On our return to Sri Lanka I was roped into playing a six-a-side cricket competition. Roped in is probably not completely accurate. I willingly volunteered my services. Ok, I begged to play. Held over three days, the Fusion Cricket Championship is the preeminent Colombo Christian Churches Social Cricket Competition (try saying that as fast as you can six times).
These are my take homes from the competition:
1. Don’t warm up.
The tournament was due to start at 9:00am so given local custom we arrived at 9:30am to find the ground still being set up. This gave us plenty of time to warm up before the matches started. In its heyday the warm up area was probably a nice basketball court, but 30 years of neglect and months of monsoon rain had transformed it into a muddy gravel pit. A perfect place to warm up. Steaming in off the long run whilst doing my best Merve Huges impression (much to the delight of myself), I was just about to unleash a rocket when I stepped onto what I thought was solid ground. Not solid ground. I went head over heels into the gravel pit which claimed half the skin off my leg. A quick trip to the local doctor to pull a small quarry out of my leg and an hour later I was still 30 minutes early for the first game.
2. Rules, what rules?
The tournament was a six-a-side, four overs per team, to be played with a tennis ball. Day one overs were four balls long, day two we got an extra ball per over. Day one LBW was not a method of dismissal, day two it was on one ground but not on another. Men could bowl over arm to men but under arm to women. If you could not bowl under arm you could throw over arm to the ladies. Women could bowl or throw however they wanted to. Two runs were given for a wide or no-ball. Across the tournament there were four cases of no balling due to throwing (in Sri Lanka of all places, I know its barely believable). One of these allegations was levelled against a member of my team leading me to intervene so that the over could continue. The umpire asserted that the bowler actually knew how to bowl properly and was throwing on purpose. Ohhh a conspiracy theory! I assured the umpire that the bowler did not know how to bowl properly as he had not been taught how to, that this was a social churches comp and that he had been hit for two sixes off his first two balls, so maybe we could just let it slide this one time. Logic prevailed and another six later the over ended.

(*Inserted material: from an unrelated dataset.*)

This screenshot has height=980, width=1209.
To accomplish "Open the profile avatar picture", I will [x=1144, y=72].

3. Understand the local conditions.
See point one. This was not a bowler friendly environment. Bowling with a tennis ball into the wind on a muddy grass pitch with tiny fair ball zone and the longest boundary about 20m away does not make bowling easy. My figures of 0-22, 1-16, 0-20 were generous. The only wicket I took was that of a 10 year old orphan boy. The ball turned from outside off stump and hit the top of leg – I am going to hell.
4. Winning is everything.
I did mention this was social? When combining Sri Lankans and cricket, social goes out the window. This was a highly competitive event with wickets and boundaries celebrated with all-ins, fist pumps, knee slides (intentional ones), dancing, bum slaps, and more high tens than a West Indies post game reggaeton party.

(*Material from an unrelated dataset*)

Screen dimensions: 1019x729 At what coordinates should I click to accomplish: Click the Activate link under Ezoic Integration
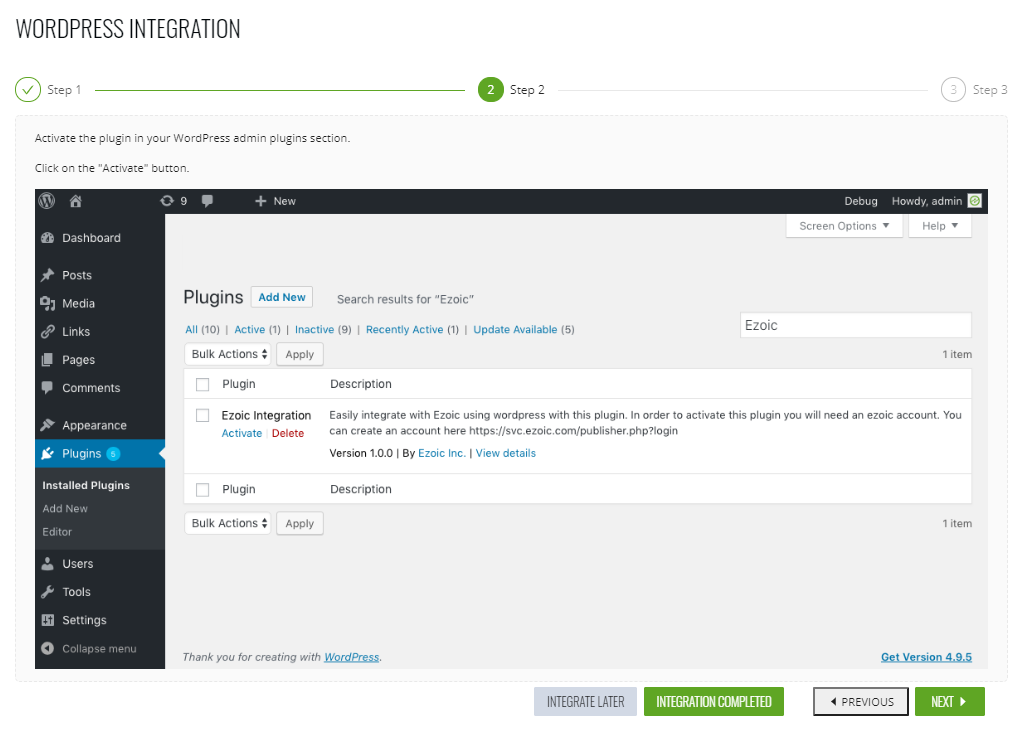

5. If you can’t win – dance.
Our team lost every single game. But what we lacked for in cricketing skill we (everyone but me) made up for in dancing ability. With the ground sound system cranking out pop hits all day long, our boys spent more time running their own version of so you think you can dance than playing cricket.
We had three teams in the tournament, one of which one was a mixed team. None of the teams won a game, but the mixed team did win the mixed team trophy as they were the only mixed team. A win by default and a certificate for participation. You take what you can get.